Because in food I trust. In all forms and shapes. 

33 Avenue de Champagne

33 Avenue de Champagne

Clouds have gathered over Champagne when we enter the region across the last hill, separating wheat fields from vineyards. It is a warm, yet gray June afternoon when we arrive at the heart of the Champagne region – Epernay. A captivating, yet classical French gate awaits us at the residence of Champagne De Venoge, located on the most expensive avenue in the world - Avenue de Champagne (Nr 33 is their address). They have not been here for long, only since 2015. We glance through the car window at the breathtaking estate ahead of us as we turn left to park the car, just next to their well-known guest house - Le Suites du 33. It is not a hotel. On the contrary – it is a small, intimate, discreet, charming, and luxurious guest house just next to the main building and opposite a champagne bar where champagne is to be enjoyed.

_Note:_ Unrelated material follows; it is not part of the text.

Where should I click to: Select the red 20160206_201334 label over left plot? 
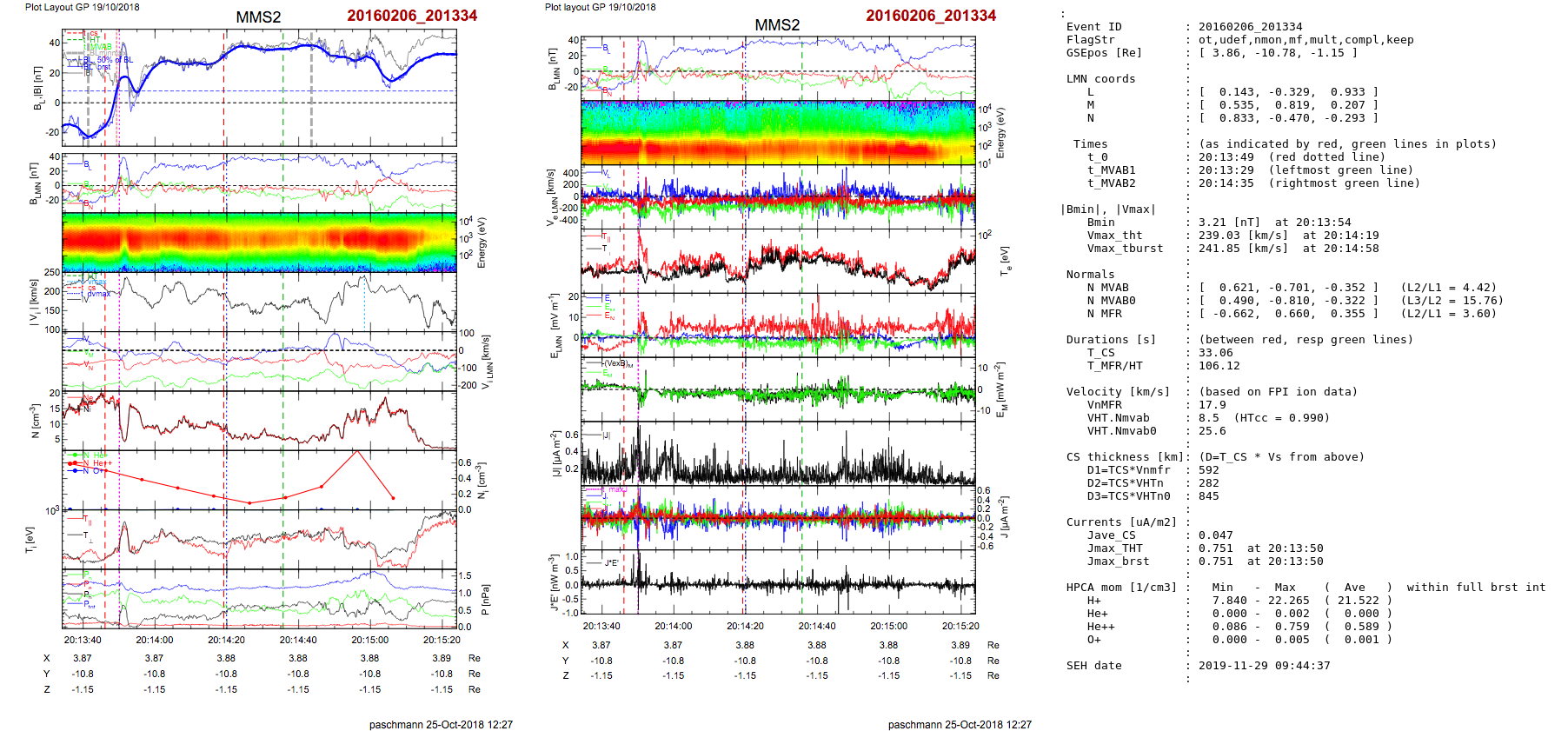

Since the day I had my first sip of De Venoge, I knew we would have a close relationship. It was eight or nine years ago when, not knowing anything about this extraordinary champagne house, the bottle next to me popped open and silently rushed into my glass. I remember how the label caught my eye. The beautiful blue that played gracefully with gold. Those bubbles danced like world-class ballerinas in a glass – fragile, yet with personality. And then my lips touched the nectar. It was fragile, elegant, fascinating, powerful, and memorable, as you can see. I’ve tried many De Venoge champagnes over the years – the highlight was at my 35th birthday when we emptied De Venoge 1983. Stunning. That's all I can say.

De Venoge's story dates back to 1837 when Henri-Marc de Venoge founded Champagne de Venoge & Cie, a long 12 years after he departed Switzerland to settle in the region of Champagne. Only a year later, in 1838, Mr. Venoge did something no one had done before - a truly remarkable marketing ploy - he created the first illustrated label in the history of Champagne.

It took 14 years and a shift of one generation – when Henri's son Joseph de Venoge stepped in - to eventually select the emblem of the house - the Cordon Bleu (Blue Ribbon), symbolizing both the Venoge River and the Order of the Holy Spirit. In 1858, in honor of the Princes of Orange, the beloved Cuvée des Princes was created. Later, Gaëtan de Venoge, Joseph’s son, joined the company, following his father. Fifty-seven years later, after winning prizes and joining the Syndicat des Grandes Marques de Champagne, finally a woman, Yvonne de Venoge, Gaëtan’s daughter, and her husband took over the house to expand the brand that became well known in European aristocracy.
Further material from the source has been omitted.